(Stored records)

- Opening Delimiter -

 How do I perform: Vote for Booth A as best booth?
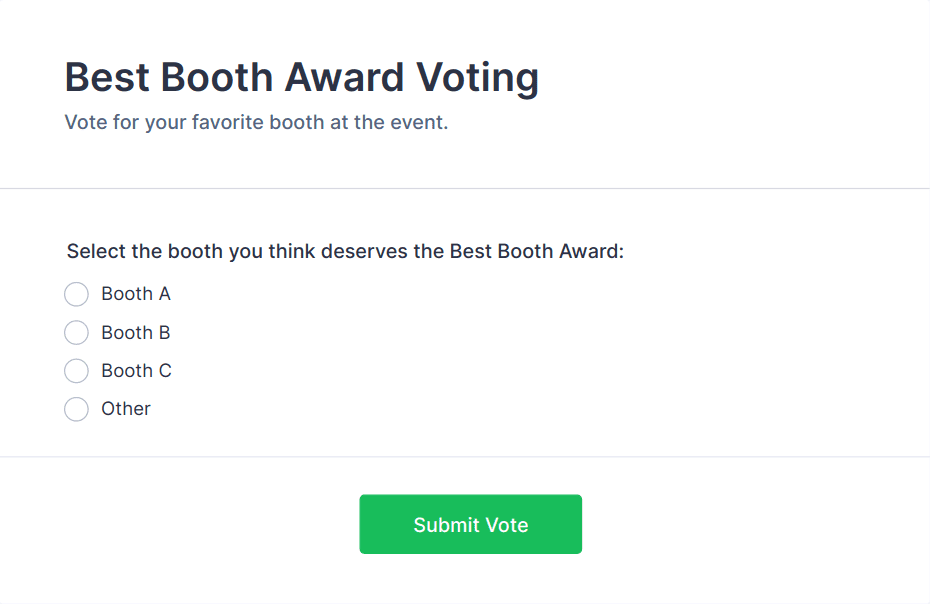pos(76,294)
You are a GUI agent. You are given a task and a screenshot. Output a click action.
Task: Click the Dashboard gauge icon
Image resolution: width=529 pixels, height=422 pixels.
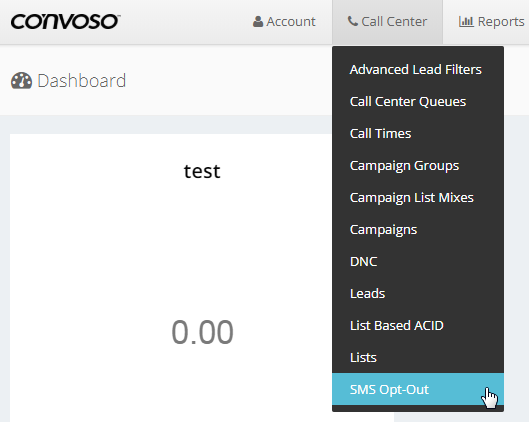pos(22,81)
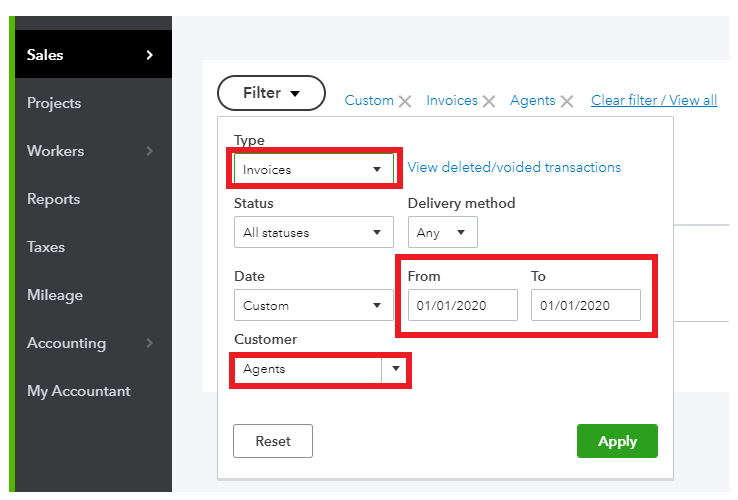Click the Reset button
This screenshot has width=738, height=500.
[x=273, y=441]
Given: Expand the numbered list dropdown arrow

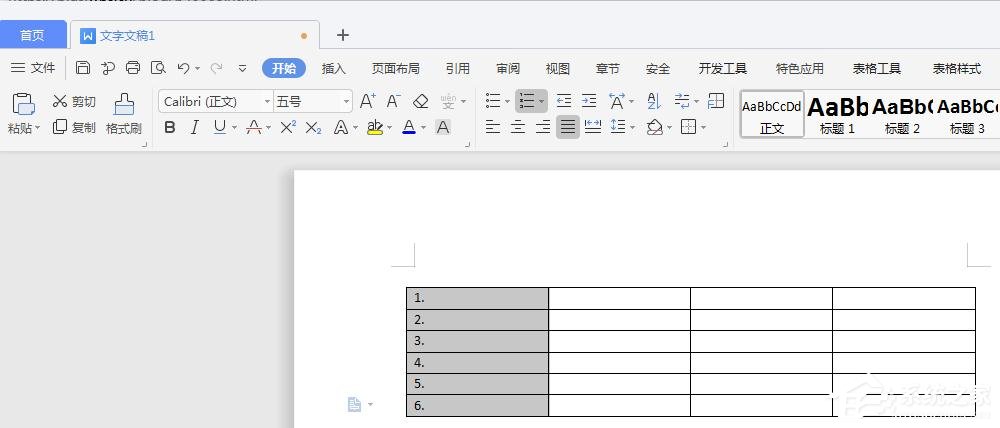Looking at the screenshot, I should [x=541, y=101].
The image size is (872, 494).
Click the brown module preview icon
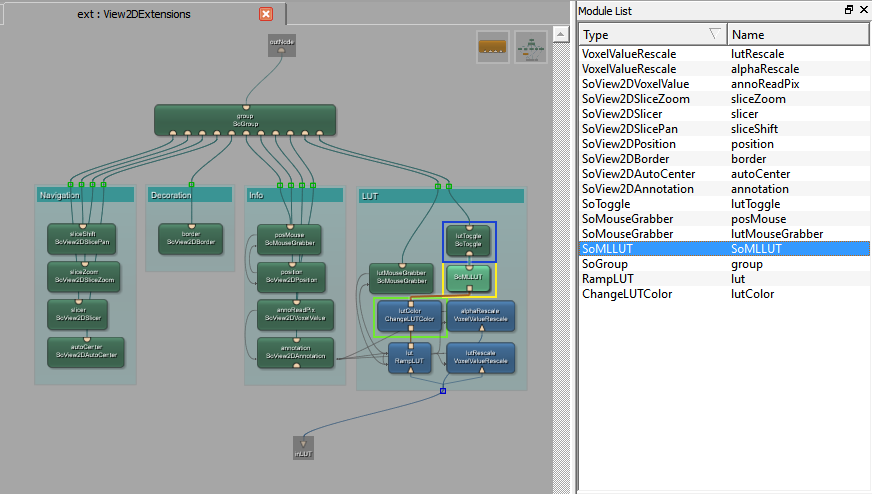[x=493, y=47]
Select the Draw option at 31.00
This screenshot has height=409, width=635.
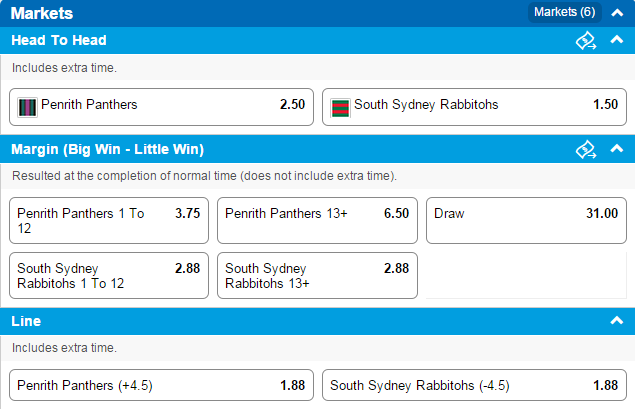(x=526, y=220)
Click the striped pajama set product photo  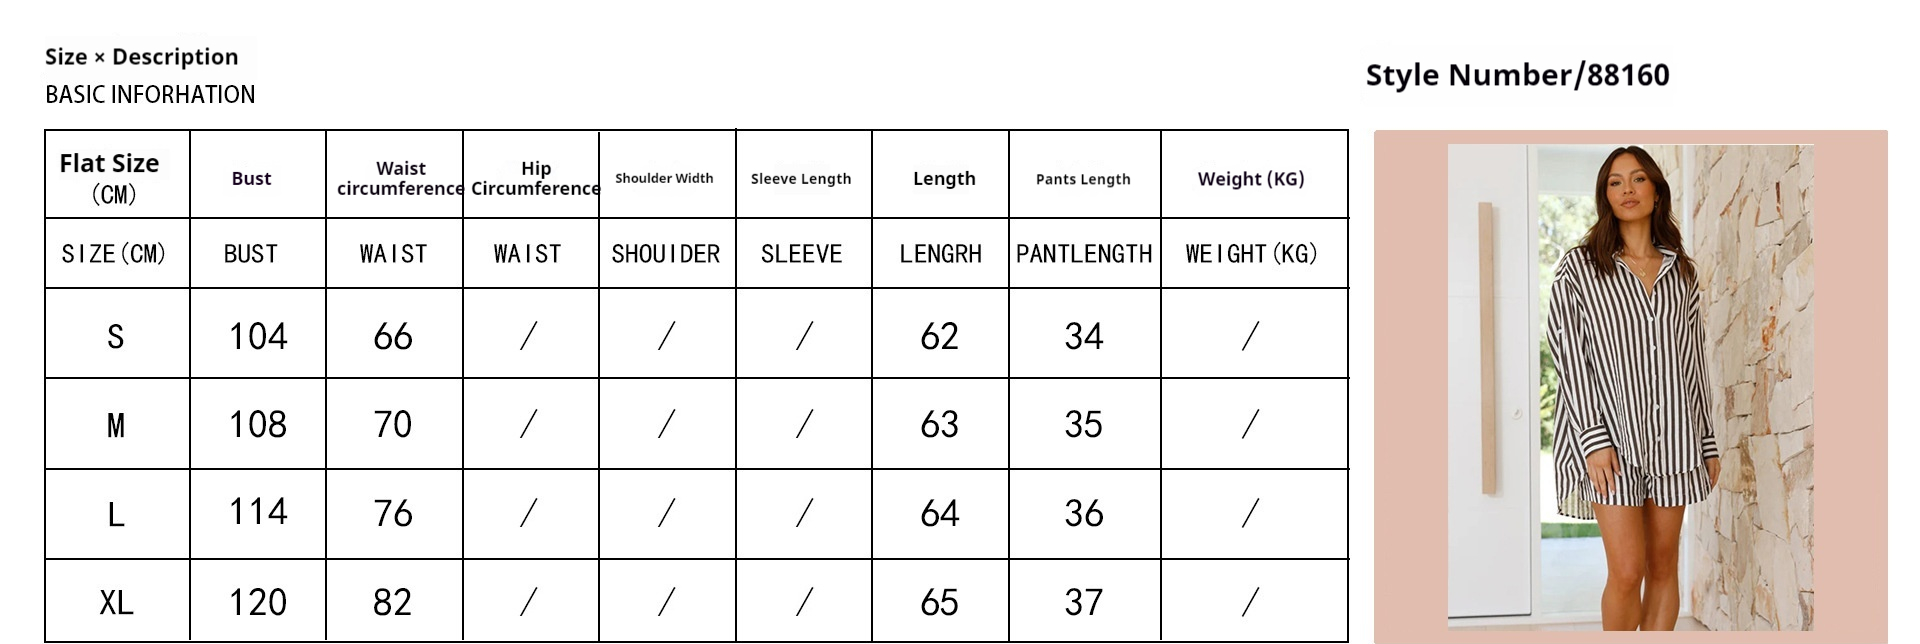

- Closing Delimiter -

Keep the pictures out of your copy, and repeat every entry above exactly.

> [Response to this exercise]:
 How do I perform: Vote for Booth A as best booth?
pos(76,294)
You are a GUI agent. You are given a task and a screenshot. Output a click action.
Task: Click the Dashboard gauge icon
Image resolution: width=529 pixels, height=422 pixels.
pos(22,81)
Click the Reset button
This screenshot has width=738, height=500.
[x=273, y=441]
Given: Expand the numbered list dropdown arrow

Looking at the screenshot, I should [x=541, y=101].
The image size is (872, 494).
Click the brown module preview icon
[x=493, y=47]
Select the Draw option at 31.00
This screenshot has height=409, width=635.
(x=526, y=220)
Click the striped pajama set product photo  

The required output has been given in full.